Microbial Mat - How Microbial Mats Help Paleontologists

How Microbial Mats Help Paleontologists

Most fossils preserve only the hard parts of organisms, e.g. shells. The rare cases where soft-bodied fossils are preserved (the remains of soft-bodied organisms and also of the soft parts of organisms for which only hard parts such as shells are usually found) are extremely valuable because they provide information about organisms that are hardly ever fossilized and much more information than is usually available about those for which only the hard parts are usually preserved. Microbial mats help to preserve soft-bodied fossils by:

  • Capturing corpses on the sticky surfaces of mats and thus preventing them from floating or drifting away.
  • Physically protecting them from being eaten by scavengers and broken up by burrowing animals, and protecting fossil-bearing sediments from erosion. For example the speed of water current required to erode sediment bound by a mat is 30 - 20 times greater than the speed required to erode a bare sediment.

### EXTRACTED RECORDS
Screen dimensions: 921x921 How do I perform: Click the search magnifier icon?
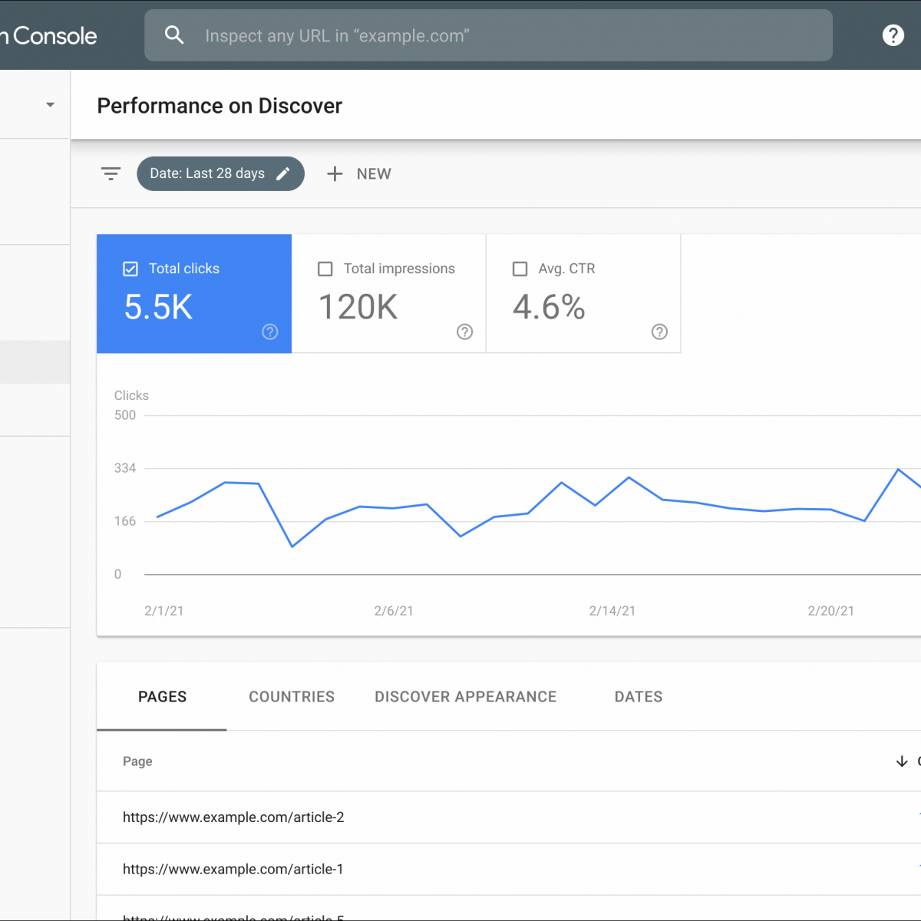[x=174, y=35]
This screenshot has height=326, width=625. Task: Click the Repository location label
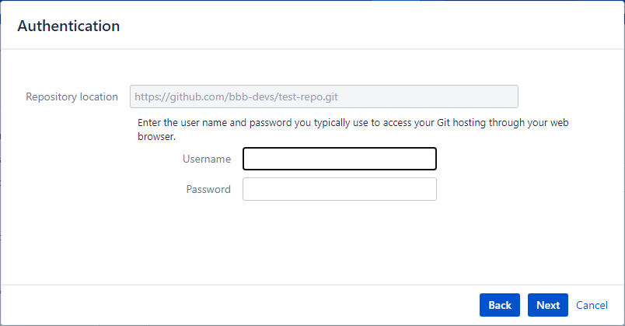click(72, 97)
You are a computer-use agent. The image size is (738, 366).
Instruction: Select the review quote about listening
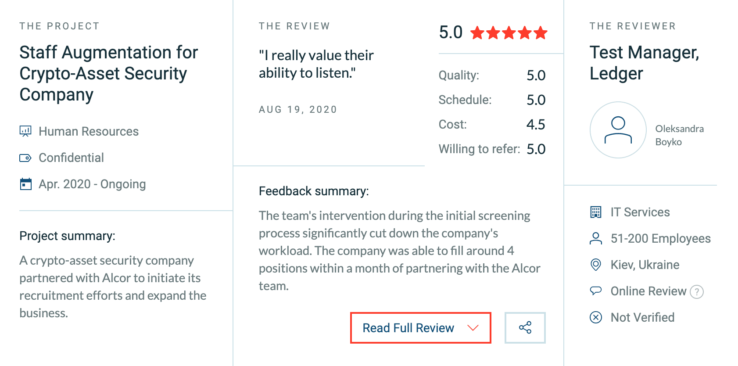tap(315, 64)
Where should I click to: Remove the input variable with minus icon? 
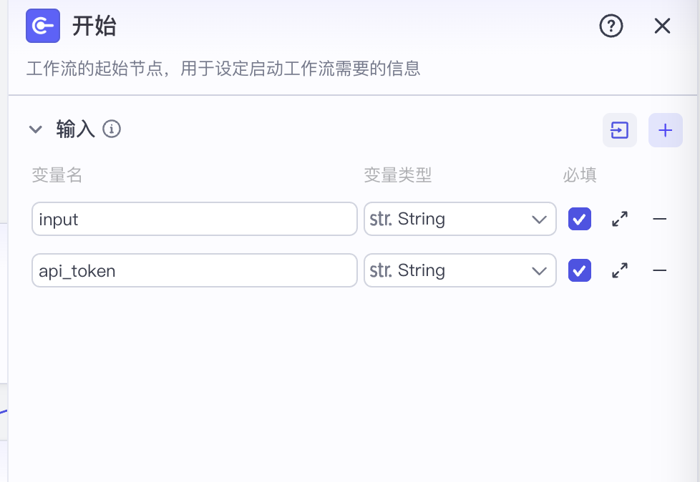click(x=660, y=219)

...

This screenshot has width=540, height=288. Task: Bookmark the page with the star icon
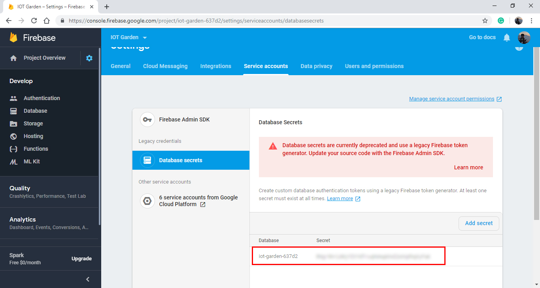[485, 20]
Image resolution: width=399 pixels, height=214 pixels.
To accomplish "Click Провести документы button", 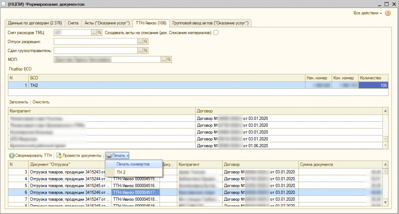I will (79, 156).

...

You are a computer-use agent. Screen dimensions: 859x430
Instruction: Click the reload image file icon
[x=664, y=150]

### PROBLEM DESCRIPTION
Please carry on the piece about how microbial mats help paleontologists, starting right after its last sentence.

### REPLY
  • Preventing or reducing decay both by physically screening the remains from decay-causing bacteria and by creating chemical conditions that are hostile to decay-causing bacteria.
  • Preserving tracks and burrows by protecting them from erosion. Many trace fossils date from significantly earlier than the body fossils of animals that are thought to have been capable of making them and thus improve paleontologists' estimates of when animals with these capabilities first appeared.